Kolonisatie van de wortels
Alleen de benodigde mineralen geven aan een gewas is volgens Stapper onvoldoende. Dan blijft de plant zwak tegenover ziektes en plagen. Juist de kolonisatie van de wortels door micro-organismen draagt bij tot actieve voeding en bescherming van het gewas, zegt hij. Ruige mest, minimale grondbewerking, mulchen (verhakselen van gewasresten), maximale grondbedekking en meer diversiteit op percelen en rondom de landbouwgrond dragen bij aan een stabieler systeem, aldus Stapper.

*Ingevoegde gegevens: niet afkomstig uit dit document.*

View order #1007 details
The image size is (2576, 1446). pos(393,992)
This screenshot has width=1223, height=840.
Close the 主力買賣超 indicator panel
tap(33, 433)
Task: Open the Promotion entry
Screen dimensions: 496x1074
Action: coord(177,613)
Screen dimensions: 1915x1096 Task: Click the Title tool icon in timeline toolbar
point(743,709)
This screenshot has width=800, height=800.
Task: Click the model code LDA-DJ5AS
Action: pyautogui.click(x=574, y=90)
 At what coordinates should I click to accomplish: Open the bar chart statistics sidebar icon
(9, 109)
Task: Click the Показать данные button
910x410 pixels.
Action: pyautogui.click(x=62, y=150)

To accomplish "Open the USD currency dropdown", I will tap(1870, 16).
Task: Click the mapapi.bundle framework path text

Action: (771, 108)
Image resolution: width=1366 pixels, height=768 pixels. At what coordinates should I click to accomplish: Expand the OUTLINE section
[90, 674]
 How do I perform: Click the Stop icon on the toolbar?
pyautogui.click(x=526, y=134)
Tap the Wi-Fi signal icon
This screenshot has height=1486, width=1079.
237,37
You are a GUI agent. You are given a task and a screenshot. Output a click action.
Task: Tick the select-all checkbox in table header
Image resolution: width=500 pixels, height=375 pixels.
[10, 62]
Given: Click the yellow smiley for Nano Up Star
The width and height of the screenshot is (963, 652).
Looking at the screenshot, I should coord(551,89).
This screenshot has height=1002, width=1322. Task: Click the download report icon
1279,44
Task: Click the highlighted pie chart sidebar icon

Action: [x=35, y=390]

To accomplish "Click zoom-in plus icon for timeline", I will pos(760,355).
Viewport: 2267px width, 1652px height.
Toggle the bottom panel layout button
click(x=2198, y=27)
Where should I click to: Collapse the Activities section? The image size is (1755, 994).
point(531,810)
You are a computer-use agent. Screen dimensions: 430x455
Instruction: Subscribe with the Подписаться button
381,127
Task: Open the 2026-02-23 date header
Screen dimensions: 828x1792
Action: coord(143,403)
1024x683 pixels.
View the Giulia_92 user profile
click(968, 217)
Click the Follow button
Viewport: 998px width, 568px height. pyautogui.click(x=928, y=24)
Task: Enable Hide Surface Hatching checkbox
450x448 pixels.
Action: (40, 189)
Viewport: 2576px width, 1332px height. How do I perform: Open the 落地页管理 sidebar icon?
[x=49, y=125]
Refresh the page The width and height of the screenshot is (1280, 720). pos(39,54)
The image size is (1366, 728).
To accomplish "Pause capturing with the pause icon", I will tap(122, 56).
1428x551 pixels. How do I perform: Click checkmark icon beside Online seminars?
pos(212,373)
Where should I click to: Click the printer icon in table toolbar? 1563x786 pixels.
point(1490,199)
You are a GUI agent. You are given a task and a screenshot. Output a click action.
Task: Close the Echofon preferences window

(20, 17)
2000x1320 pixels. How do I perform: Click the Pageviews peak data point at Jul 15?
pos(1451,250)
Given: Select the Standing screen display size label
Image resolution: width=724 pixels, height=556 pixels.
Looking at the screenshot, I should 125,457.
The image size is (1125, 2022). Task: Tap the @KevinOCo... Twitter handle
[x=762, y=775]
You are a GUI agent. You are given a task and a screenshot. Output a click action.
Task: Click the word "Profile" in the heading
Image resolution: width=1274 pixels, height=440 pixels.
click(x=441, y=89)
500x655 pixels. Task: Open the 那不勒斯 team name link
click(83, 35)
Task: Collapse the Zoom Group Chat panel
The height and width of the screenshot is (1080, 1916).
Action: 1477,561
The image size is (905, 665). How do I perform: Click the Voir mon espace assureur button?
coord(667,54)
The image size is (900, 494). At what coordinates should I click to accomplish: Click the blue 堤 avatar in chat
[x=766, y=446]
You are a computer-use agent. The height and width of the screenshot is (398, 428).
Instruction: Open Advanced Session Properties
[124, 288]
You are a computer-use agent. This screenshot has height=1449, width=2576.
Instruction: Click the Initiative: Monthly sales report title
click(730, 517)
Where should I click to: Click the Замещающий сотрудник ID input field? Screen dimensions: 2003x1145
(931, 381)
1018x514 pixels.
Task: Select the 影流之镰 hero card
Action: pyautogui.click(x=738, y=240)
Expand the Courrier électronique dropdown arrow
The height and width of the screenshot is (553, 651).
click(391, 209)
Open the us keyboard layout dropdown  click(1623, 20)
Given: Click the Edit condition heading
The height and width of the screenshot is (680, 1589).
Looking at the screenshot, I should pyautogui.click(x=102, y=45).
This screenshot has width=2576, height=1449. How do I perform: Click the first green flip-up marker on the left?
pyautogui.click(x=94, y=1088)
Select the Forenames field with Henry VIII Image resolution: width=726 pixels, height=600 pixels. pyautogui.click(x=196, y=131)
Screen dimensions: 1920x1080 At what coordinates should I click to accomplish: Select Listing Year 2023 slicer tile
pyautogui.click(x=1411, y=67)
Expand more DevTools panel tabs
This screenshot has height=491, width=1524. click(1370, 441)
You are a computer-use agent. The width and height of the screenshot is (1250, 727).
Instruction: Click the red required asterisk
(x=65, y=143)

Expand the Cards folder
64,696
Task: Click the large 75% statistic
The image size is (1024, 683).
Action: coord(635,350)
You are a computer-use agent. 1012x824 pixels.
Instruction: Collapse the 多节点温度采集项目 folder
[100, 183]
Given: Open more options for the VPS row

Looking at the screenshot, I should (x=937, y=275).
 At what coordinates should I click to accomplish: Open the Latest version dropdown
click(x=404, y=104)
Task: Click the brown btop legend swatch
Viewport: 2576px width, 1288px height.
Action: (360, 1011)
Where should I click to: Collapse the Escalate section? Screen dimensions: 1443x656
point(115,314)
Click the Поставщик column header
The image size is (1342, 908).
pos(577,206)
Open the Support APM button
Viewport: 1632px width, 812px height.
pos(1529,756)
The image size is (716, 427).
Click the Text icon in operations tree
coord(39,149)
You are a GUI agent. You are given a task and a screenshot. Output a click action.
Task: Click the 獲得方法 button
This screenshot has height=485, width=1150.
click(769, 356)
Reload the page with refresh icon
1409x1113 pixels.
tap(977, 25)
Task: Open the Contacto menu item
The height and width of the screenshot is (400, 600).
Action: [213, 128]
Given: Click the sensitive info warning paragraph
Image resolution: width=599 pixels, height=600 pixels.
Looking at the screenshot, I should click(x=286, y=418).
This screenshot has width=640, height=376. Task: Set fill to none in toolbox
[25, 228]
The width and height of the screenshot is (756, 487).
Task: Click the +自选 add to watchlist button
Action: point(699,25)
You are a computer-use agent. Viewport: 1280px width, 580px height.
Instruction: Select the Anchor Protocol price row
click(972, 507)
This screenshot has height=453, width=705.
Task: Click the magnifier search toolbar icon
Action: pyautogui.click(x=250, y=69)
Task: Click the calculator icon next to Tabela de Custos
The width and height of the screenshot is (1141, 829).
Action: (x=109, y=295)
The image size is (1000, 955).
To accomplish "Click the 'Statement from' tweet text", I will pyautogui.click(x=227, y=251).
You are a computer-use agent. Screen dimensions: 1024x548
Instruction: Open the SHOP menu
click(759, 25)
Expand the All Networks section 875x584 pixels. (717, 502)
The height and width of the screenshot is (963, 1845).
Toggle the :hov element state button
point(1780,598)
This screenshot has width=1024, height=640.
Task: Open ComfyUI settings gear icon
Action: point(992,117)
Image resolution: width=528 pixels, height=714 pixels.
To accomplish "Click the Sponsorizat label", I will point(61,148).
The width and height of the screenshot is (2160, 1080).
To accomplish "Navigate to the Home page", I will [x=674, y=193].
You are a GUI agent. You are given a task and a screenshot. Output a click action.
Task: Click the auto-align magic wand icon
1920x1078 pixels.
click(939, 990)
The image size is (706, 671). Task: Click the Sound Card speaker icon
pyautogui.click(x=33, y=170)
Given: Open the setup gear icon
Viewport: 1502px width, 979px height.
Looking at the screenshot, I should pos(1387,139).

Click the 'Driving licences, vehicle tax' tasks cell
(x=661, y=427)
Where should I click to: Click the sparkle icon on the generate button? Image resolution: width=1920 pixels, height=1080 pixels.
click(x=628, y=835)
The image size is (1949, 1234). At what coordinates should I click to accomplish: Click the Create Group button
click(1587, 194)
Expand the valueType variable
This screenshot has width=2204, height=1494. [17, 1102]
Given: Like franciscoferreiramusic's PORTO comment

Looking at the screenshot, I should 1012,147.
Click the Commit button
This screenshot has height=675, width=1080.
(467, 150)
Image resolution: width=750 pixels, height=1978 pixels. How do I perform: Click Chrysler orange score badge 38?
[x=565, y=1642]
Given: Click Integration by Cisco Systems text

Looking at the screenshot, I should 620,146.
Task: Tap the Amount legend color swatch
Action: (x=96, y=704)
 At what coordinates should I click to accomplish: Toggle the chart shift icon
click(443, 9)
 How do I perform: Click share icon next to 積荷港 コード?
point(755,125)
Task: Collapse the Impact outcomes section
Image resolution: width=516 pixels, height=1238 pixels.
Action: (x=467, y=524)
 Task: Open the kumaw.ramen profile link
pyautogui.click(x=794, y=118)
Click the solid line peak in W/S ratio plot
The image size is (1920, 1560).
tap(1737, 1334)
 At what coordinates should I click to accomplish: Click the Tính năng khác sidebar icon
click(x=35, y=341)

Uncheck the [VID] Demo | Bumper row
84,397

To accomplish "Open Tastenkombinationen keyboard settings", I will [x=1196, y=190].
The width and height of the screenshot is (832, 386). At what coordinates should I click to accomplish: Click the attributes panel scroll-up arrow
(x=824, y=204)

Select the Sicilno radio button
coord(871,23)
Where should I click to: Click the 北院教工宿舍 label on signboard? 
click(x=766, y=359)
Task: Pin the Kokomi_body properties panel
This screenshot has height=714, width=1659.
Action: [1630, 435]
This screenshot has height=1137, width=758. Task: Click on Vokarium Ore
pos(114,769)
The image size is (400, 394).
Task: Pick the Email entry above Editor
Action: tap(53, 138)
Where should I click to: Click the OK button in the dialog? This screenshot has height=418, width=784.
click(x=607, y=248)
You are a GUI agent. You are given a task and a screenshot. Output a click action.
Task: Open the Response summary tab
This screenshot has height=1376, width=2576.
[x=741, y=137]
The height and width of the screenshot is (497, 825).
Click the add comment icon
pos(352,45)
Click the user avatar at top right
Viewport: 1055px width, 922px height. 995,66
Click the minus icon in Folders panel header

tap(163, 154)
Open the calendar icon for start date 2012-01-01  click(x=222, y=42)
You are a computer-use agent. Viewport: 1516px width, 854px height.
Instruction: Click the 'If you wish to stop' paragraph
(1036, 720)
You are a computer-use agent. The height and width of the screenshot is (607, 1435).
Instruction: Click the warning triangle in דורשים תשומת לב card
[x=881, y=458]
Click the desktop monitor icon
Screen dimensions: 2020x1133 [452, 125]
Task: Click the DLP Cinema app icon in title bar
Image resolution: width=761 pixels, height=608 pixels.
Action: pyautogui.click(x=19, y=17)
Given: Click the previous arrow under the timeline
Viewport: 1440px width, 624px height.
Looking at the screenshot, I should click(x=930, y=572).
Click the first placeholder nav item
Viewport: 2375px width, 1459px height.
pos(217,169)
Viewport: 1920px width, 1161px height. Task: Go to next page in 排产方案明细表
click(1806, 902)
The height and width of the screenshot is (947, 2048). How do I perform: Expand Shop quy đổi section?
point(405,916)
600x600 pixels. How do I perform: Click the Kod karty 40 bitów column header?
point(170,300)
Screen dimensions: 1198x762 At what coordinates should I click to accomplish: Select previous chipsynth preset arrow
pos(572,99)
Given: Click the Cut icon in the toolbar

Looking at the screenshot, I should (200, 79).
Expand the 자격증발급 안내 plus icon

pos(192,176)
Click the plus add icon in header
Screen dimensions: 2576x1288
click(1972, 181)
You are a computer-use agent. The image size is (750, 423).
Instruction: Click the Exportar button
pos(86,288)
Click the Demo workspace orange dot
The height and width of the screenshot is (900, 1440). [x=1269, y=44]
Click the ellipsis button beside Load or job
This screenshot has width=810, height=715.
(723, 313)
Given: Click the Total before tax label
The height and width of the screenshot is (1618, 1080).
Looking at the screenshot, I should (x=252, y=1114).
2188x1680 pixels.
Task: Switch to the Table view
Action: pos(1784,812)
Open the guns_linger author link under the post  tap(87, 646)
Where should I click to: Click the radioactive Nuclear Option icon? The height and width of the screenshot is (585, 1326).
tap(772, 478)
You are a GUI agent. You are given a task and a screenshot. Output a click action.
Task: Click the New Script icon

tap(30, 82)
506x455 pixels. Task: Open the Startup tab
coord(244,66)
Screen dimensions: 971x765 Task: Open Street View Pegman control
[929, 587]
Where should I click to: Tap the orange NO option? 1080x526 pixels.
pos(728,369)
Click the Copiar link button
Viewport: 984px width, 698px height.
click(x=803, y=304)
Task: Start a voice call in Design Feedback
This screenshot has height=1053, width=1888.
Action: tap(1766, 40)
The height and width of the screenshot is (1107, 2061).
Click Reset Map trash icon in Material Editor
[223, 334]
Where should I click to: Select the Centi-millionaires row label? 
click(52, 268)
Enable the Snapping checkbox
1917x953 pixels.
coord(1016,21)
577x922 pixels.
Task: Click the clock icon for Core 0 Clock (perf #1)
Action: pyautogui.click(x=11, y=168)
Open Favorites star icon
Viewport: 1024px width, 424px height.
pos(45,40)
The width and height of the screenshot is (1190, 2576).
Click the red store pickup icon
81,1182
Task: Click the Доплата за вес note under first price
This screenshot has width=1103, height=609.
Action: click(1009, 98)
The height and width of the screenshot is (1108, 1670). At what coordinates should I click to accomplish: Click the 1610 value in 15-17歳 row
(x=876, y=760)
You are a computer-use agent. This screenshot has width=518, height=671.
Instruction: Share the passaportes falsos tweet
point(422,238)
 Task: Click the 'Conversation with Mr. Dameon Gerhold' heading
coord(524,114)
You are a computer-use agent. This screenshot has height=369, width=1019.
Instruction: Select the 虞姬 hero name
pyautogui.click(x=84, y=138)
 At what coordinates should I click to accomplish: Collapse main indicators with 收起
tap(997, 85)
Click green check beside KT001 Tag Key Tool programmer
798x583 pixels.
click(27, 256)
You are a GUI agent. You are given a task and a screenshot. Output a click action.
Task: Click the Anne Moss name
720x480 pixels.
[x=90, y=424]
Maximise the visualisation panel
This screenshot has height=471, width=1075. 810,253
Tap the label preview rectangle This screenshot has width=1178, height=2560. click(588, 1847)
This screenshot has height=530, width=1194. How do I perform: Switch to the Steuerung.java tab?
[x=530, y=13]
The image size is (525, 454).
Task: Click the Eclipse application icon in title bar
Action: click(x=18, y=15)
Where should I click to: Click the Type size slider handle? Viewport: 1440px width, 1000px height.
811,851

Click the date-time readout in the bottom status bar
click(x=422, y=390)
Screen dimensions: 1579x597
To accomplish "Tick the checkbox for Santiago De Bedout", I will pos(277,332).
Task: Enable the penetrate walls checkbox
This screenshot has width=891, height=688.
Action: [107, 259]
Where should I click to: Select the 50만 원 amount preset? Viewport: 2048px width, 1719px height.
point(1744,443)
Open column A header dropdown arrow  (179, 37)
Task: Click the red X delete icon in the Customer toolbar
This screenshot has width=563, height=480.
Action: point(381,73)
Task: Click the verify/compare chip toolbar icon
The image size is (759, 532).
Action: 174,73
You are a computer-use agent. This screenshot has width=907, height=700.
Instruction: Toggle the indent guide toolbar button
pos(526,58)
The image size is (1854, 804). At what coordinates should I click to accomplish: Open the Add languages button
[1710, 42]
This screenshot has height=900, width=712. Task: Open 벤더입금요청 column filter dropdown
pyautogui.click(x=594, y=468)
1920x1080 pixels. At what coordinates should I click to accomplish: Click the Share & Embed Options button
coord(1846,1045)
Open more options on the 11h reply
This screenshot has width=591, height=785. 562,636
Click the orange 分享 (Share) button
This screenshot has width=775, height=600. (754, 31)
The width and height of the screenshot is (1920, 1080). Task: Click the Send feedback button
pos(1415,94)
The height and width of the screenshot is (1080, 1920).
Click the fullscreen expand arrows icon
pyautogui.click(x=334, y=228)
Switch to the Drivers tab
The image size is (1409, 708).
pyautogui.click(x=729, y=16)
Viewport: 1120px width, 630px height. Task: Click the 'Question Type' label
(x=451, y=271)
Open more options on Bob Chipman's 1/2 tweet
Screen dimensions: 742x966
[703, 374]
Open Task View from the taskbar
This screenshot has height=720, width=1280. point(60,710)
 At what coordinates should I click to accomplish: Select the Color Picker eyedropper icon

Een gezonde bodem bevat meer dan 50.000 verschillende organismen, zegt de agro-ecoloog. „In de gangbare landbouw is dat vaak gereduceerd tot maar 10 procent. Ziekteverwekkers nemen dan de overhand. Op zand gebeurt dat sneller dan op klei. Misschien is dat de reden dat er in eerste instantie meer biologische bedrijven op zand ontstonden.”
Structuur geeft volgens Stapper plaats aan gunstige organismen. In een dichtgeslagen grond krijgen groeibevorderende bacteriën en schimmels te weinig lucht en kunnen roofaaltjes de plantparasitaire soorten niet bereiken.
Drie seizoenen nodig om bodemleven te reactiveren
Stapper zegt dat ongeveer drie seizoenen nodig zijn om het bodemleven te reactiveren. Volgens de theorie kan 40 jaar nodig zijn om organische stof een procent te verhogen. Van door planten gelekte koolstofverbindingen bouwt het bodemleven volgens Stapper in enkele jaren aan een voorraad blijvende koolstofverbindingen. De gewassen laten de werking daarvan zien door snel na regen of direct na de winter te gaan groeien. De plant is in staat direct rond de wortels een beter groeimilieu te maken met een betere zuurgraad. In de volgende jaren verbetert het hele perceel, zegt de agro-ecoloog.
Australische praktijkervaring
Een Australische boer ontwikkelde een werktuig dat bodemherstel bevordert. Deze Niels Olson werkt met zijn Soilkee Renovator achter de trekker en een mulcher voorop in de hef. Het werktuig maakt groefjes van 8 tot 10 centimeter diep op enkele decimeters afstand van elkaar. Wormen zetten de verhakselde gewasresten om in bodemlevenstimulerende wormenmest. Olson zaait het volggewas direct in de groefjes. Een volgende werkgang onder een hoek van 45 graden blijkt optimaal.
De combinatie stimuleert de wormenactiviteit op zijn bedrijf, waardoor de opbouw van koolstof in de bodem versnelt. De werktuigcombinatie kost ongeveer 70.000 euro. In Australië krijgen boeren ‘carboncredits’ voor het opbouwen van organisch koolstof in de bodem. Dat maakt een dergelijke machine aantrekkelijk, maar Olson is ermee begonnen om zijn bedrijf gezonder te maken. Hij kan nu jaarrond zijn eigen hoogwaardige veevoer telen, heeft een hogere productie en gebruikt daarbij geen bestrijdingsmiddelen meer.